The Milestone characters’ transition into the DC Universe proper hasn’t exactly been a graceful one. Static’s emerging in the pages of Terror Titans mini-series provided little value to the character and only marginally more to the series, while the Shadow Cabinet’s higher-profile arrival in the pages of Milestone founder Dwayne McDuffie’s Justice League of America run seemed just as coherent as the rest of his run (which was marred by editorial edicts and continuity kerfuffles). But the Milestone characters get their spotlight in DC’s team-up book, The Brave and the Bold, currently in middle of a run of three stand-alone issues. Last issue saw the pairing of Static and Black Lightning, whilst next issue reintroduces Xombi as he meets the Spectre (written by Xombi creator John Rozum, sweet).
This issue find Hardware reluctantly teaming up with the Blue Beetle as they strive to stop an Intergang armaments exchange to The System in Northern Mexico. Hardware has a connection to the buyers from back in Dakota, so he he has a vested interest in ensuring that the transfer doesn’t happen. Beetle, still a bit young, still a bit inexperienced, seems to only be getting in his way, but must prove to the grizzled armored fighter that he can more than hold his own.

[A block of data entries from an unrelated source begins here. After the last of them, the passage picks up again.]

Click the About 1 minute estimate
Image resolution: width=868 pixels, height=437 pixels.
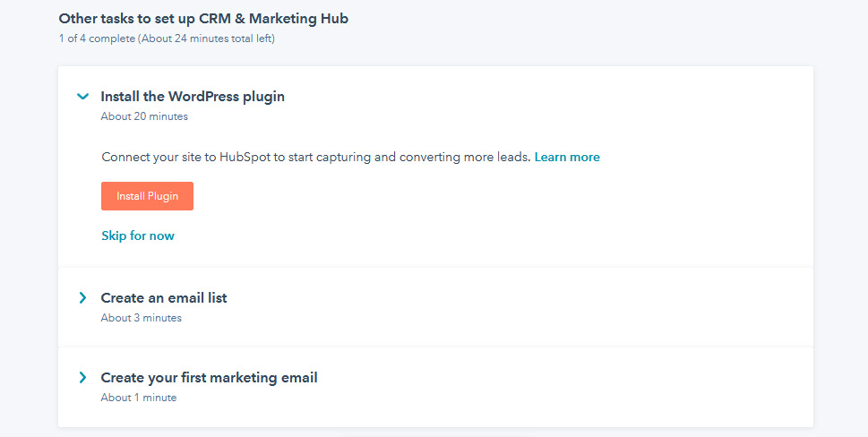coord(138,398)
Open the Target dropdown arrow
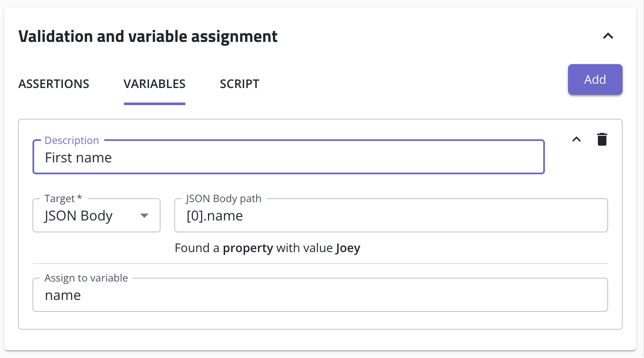The image size is (644, 358). tap(144, 216)
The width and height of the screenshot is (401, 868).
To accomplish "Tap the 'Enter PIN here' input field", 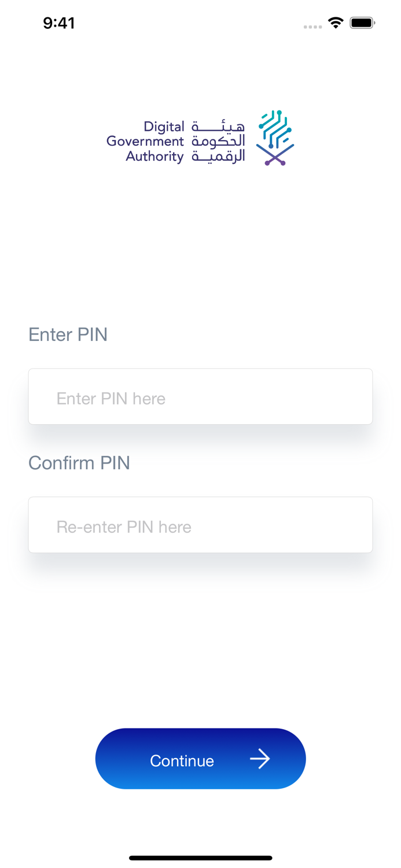I will click(200, 396).
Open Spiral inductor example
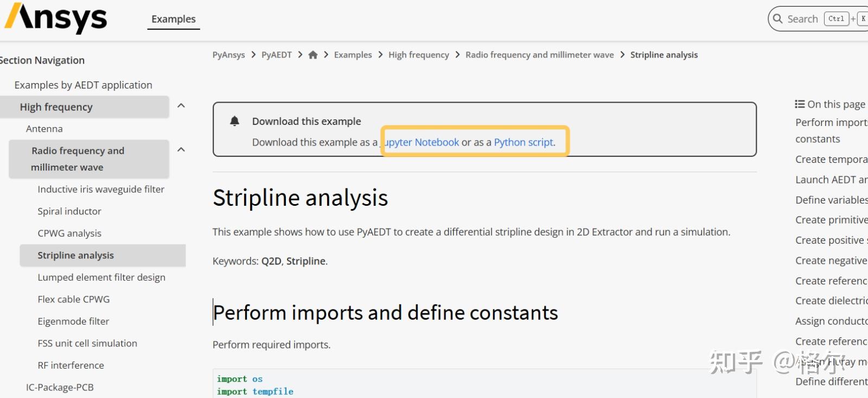Screen dimensions: 868x398 [x=69, y=211]
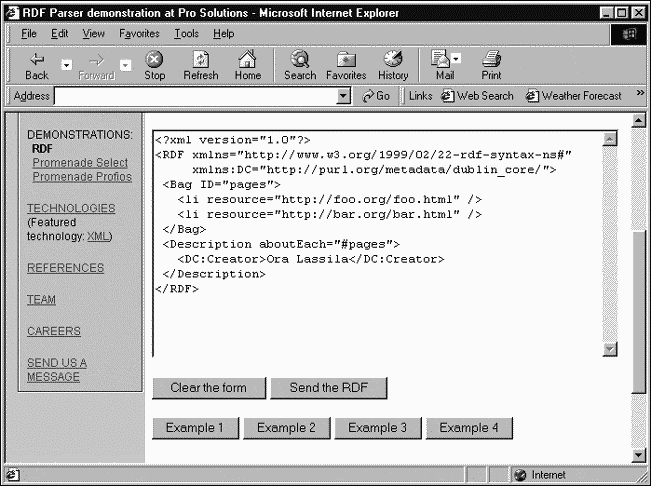Go to Home via toolbar icon
This screenshot has width=651, height=486.
[247, 59]
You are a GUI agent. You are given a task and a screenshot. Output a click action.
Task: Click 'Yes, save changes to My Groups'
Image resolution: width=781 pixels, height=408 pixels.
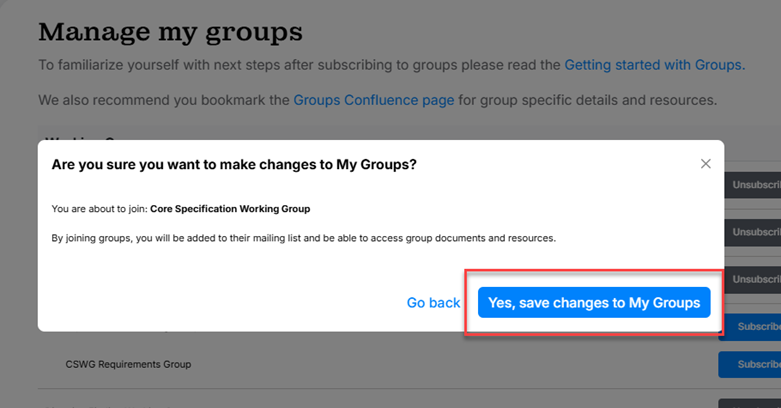(x=594, y=303)
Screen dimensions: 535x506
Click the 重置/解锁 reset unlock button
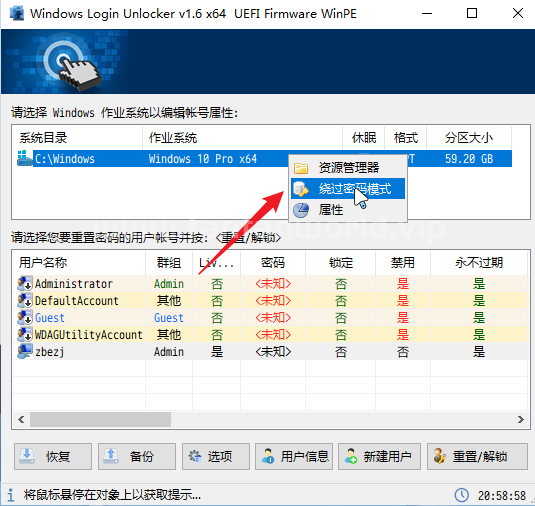[x=477, y=456]
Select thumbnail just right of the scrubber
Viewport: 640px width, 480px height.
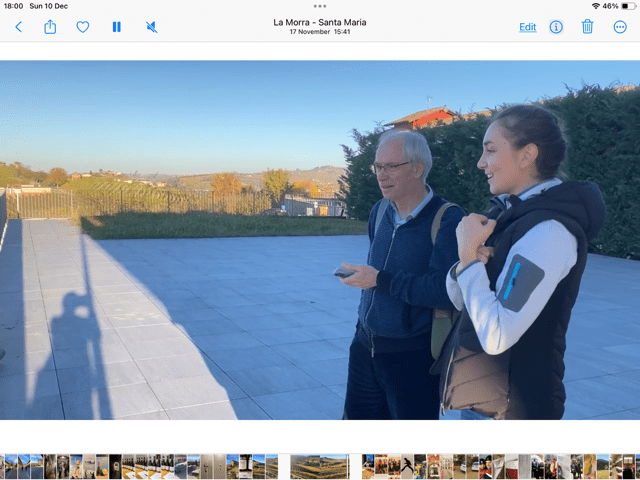(x=368, y=466)
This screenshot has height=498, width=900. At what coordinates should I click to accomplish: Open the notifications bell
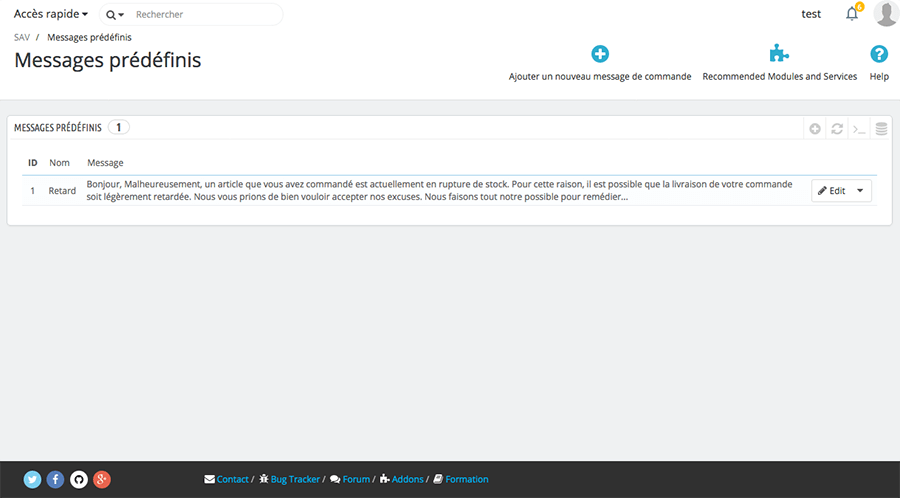pyautogui.click(x=852, y=14)
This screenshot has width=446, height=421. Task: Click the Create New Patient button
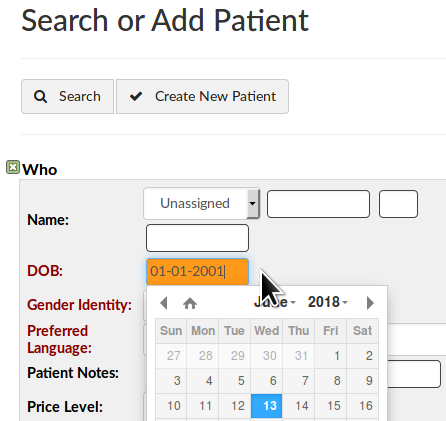(202, 97)
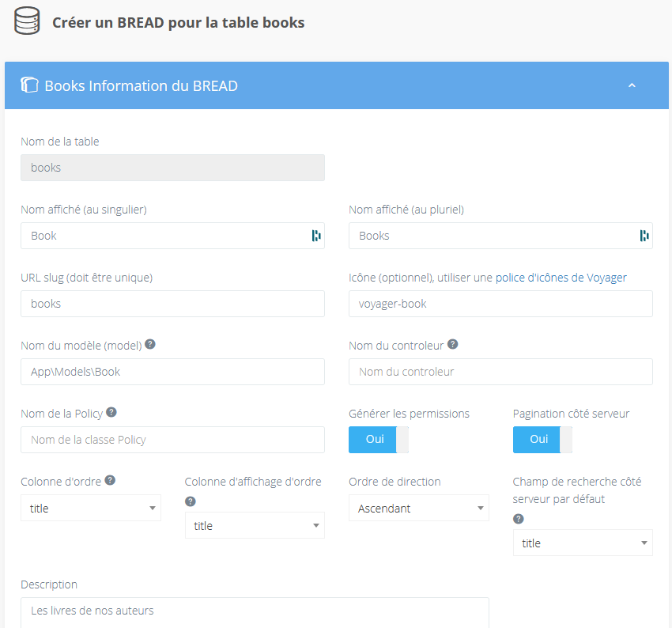Open the police d'icônes de Voyager link
Image resolution: width=672 pixels, height=628 pixels.
561,278
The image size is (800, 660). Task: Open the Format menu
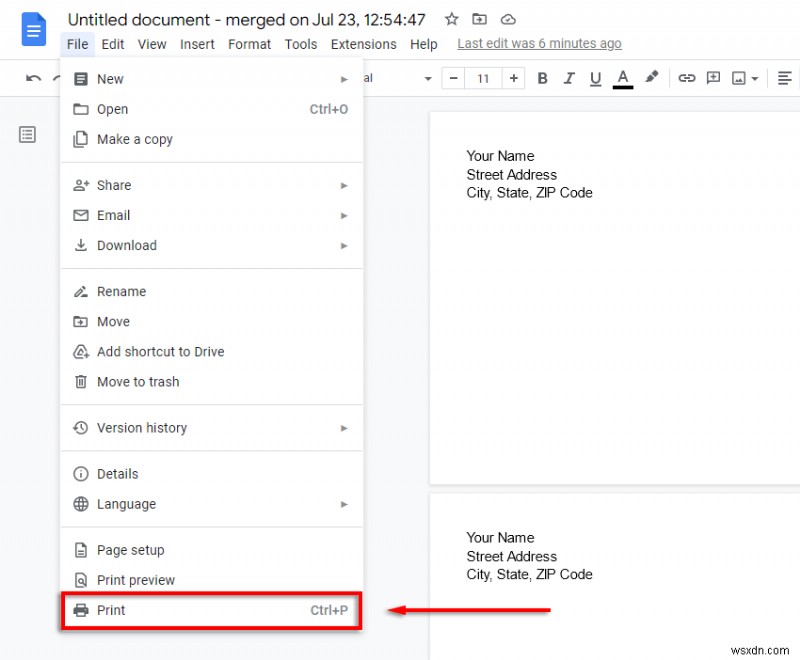(x=249, y=44)

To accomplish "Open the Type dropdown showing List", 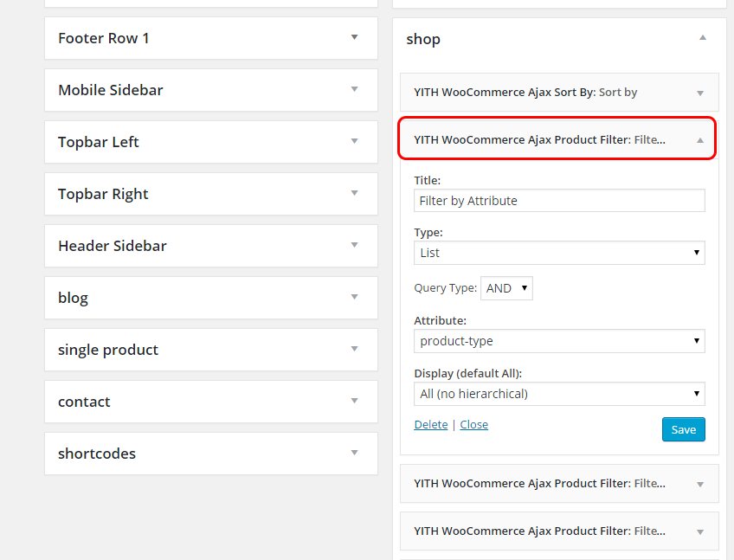I will [559, 253].
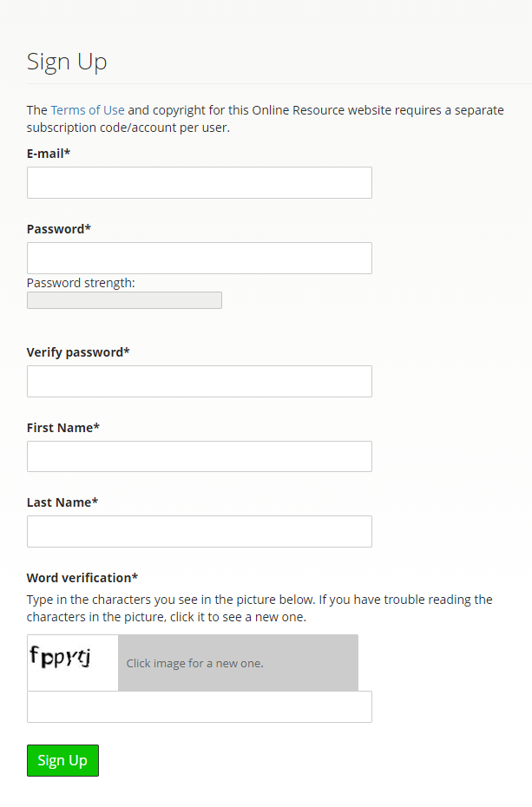Click the 'E-mail*' field label

(x=49, y=153)
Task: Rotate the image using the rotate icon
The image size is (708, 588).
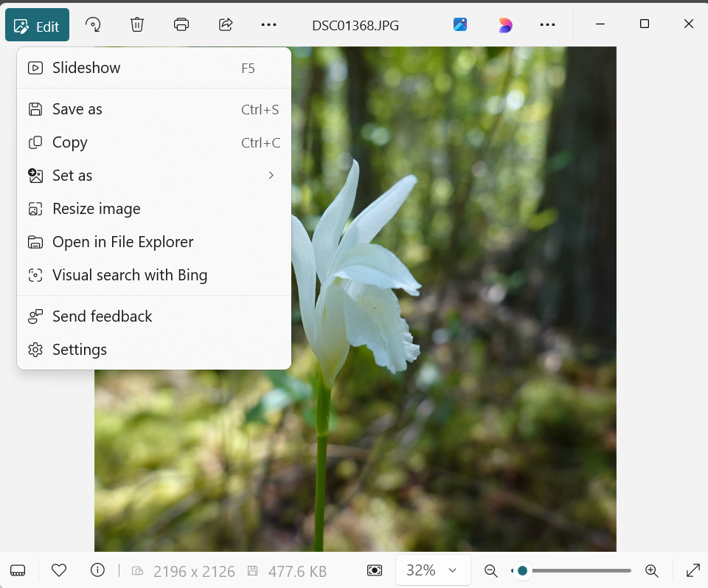Action: coord(93,24)
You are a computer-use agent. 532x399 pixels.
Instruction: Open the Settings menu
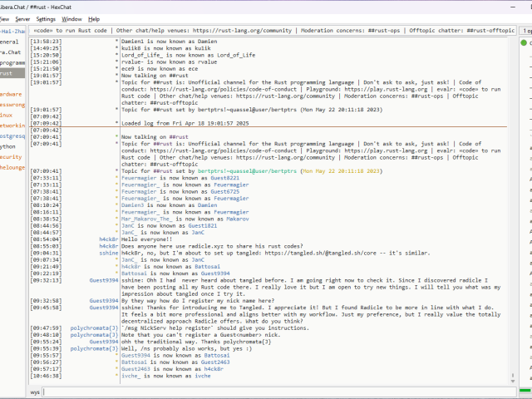click(47, 18)
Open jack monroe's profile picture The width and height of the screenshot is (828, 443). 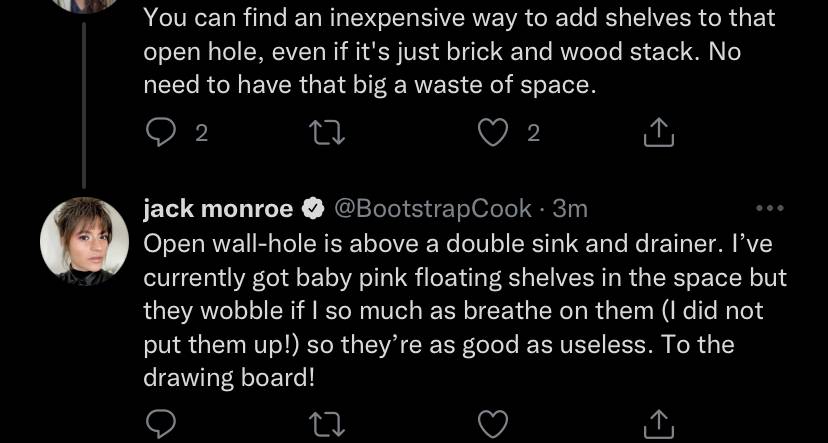(x=84, y=242)
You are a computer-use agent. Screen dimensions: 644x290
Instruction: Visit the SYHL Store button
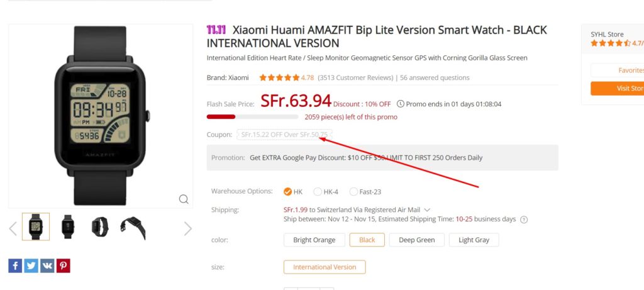[x=618, y=88]
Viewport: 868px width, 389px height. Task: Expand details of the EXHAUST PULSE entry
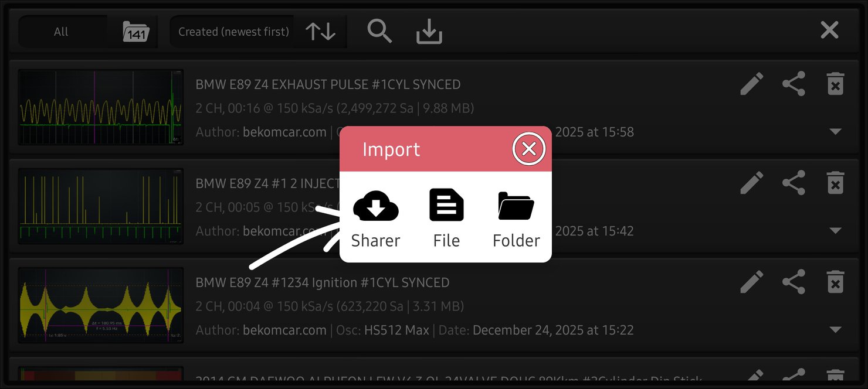coord(836,132)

Writer Adam Beechen works hard to bring Hardware’s story, now well over a decade since last published, back into the fore, and with middling results. At this stage, most Milestone readers will be hard-pressed to recall where Hardware’s story left off, or really remember the man’s personality, his convictions, and so it’s really tough to say whether Beechen gets it right. His Blue Beetle, on the other hand, is still relatively fresh off cancellation (now appearing as a back-up feature in Booster Gold) and he’s not exactly on-character either, a bit more hip-hop than he usually is.
Roger Robinson and Hilary Barta handle the art chores decently enough, nothing spectacular, but fully serviceable in telling the story. The story itself is of the done-in-one-but-leaving-room-for-more sort, a real 70’s-style team-up story, and it is enjoyable, if far from enthralling. But these days, $3 - $4 a comic, you really do need that little something more.